§ **TASK BRIEF**: In the listing below, find the line that contains "Viewport: 712px width, 347px" and the line that contains "Given: Open the 24 hour timeframe view". Quote both and every line between them, exactly, and nothing more.

§ **GIVEN RECORDS**:

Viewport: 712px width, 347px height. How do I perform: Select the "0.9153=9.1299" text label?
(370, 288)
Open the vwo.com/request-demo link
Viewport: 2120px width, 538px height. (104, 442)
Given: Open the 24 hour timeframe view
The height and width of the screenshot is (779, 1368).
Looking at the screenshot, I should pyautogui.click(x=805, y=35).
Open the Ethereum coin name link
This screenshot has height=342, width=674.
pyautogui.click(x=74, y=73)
* * *
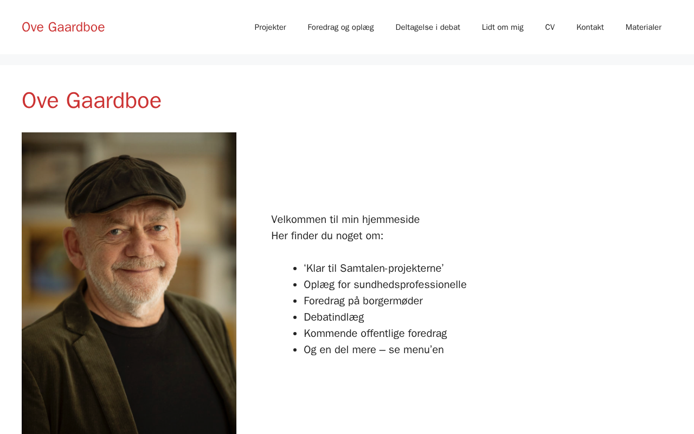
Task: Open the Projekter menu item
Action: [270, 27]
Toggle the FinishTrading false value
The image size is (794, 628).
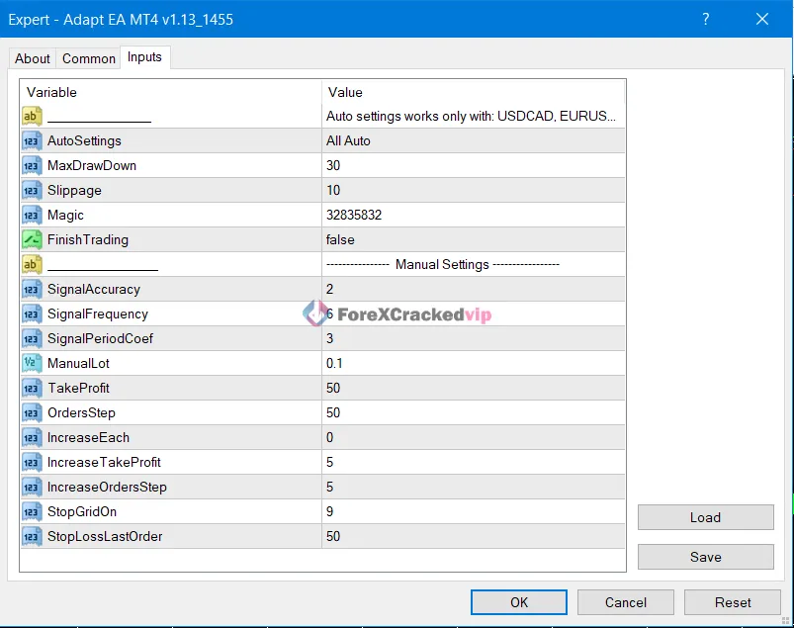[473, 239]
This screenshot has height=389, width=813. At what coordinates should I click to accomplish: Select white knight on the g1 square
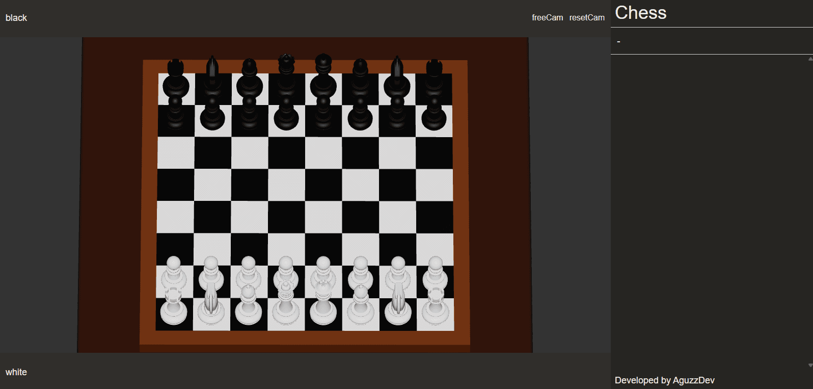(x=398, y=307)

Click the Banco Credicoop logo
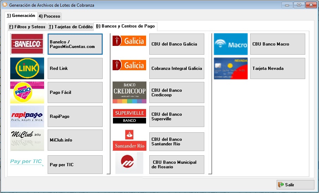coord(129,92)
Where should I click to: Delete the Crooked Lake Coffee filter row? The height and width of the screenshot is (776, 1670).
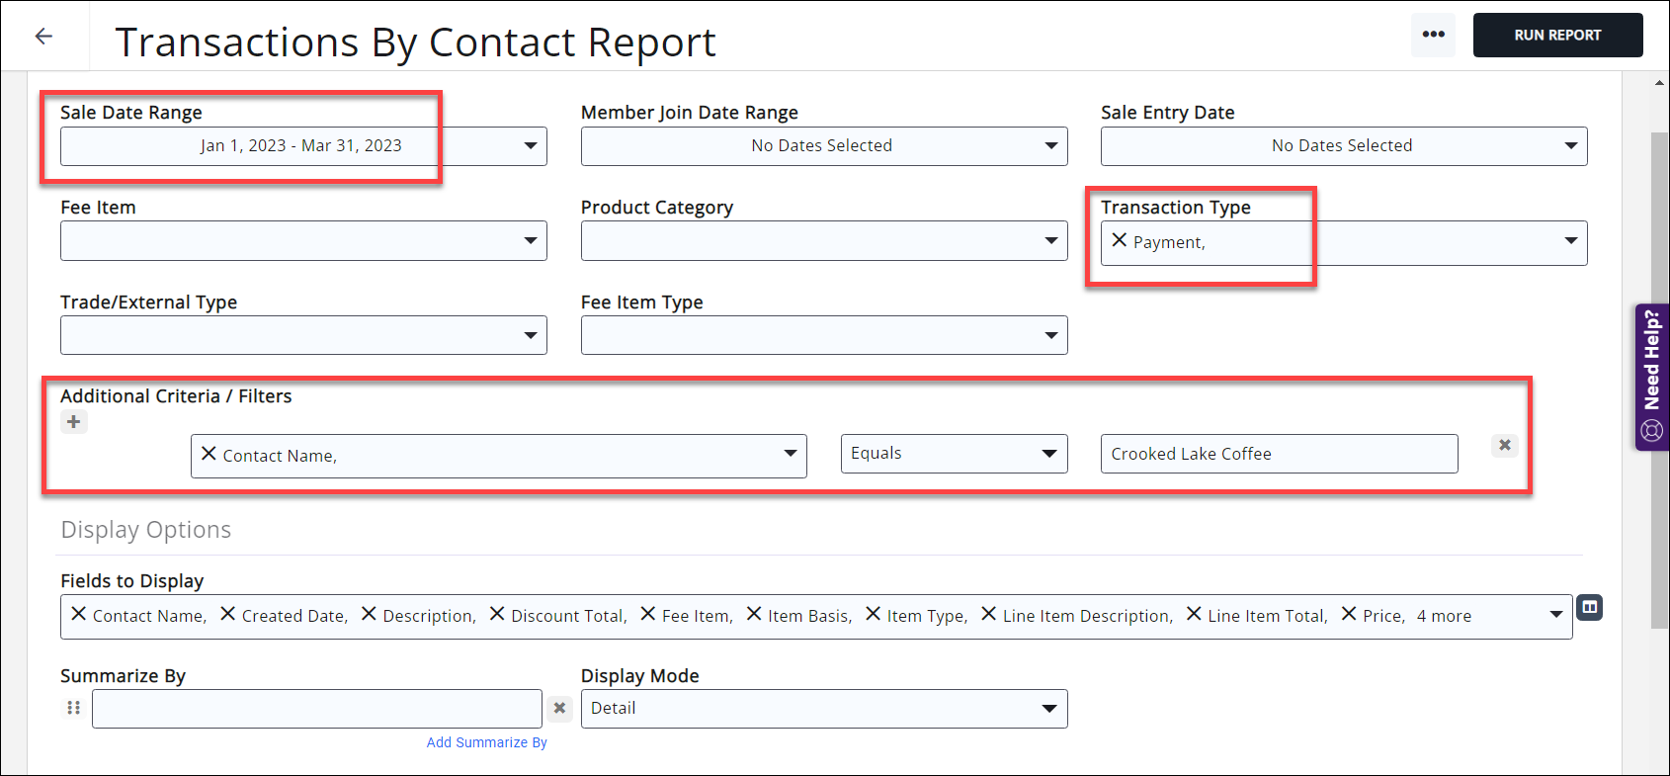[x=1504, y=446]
---
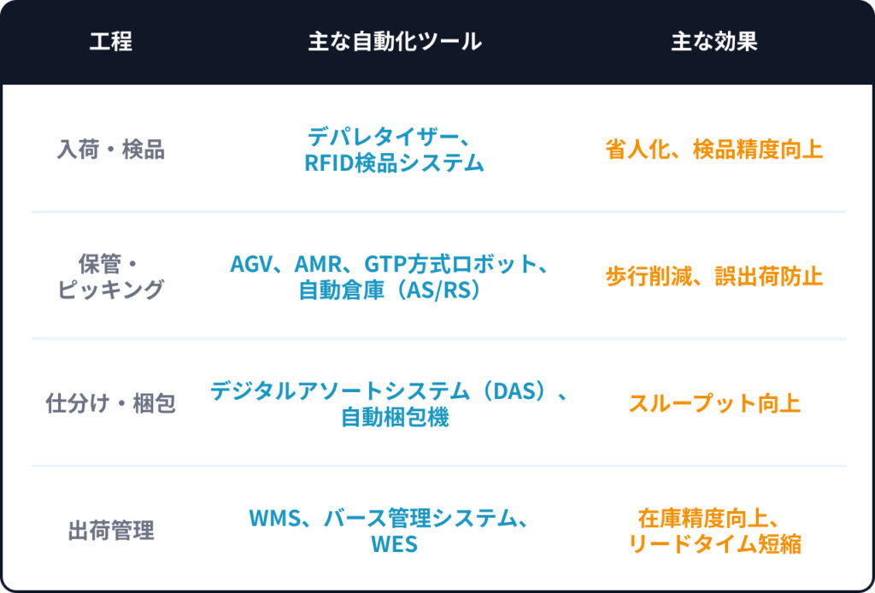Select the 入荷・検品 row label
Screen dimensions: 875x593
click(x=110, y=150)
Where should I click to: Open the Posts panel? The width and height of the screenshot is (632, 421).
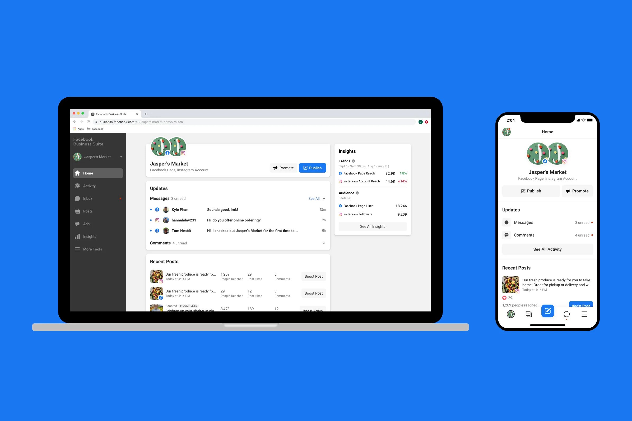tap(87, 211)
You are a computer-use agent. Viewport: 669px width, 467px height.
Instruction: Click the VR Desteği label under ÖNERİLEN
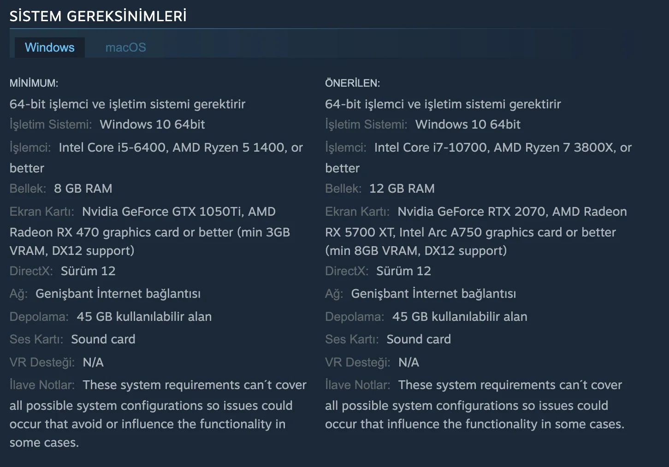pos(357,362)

§ **ANSWER TO THIS PROBLEM**:
Viewport: 712px width, 347px height. How do I perform: Select the "0.9153=9.1299" text label?
(370, 288)
Open the vwo.com/request-demo link
Viewport: 2120px width, 538px height. (104, 442)
Given: Open the 24 hour timeframe view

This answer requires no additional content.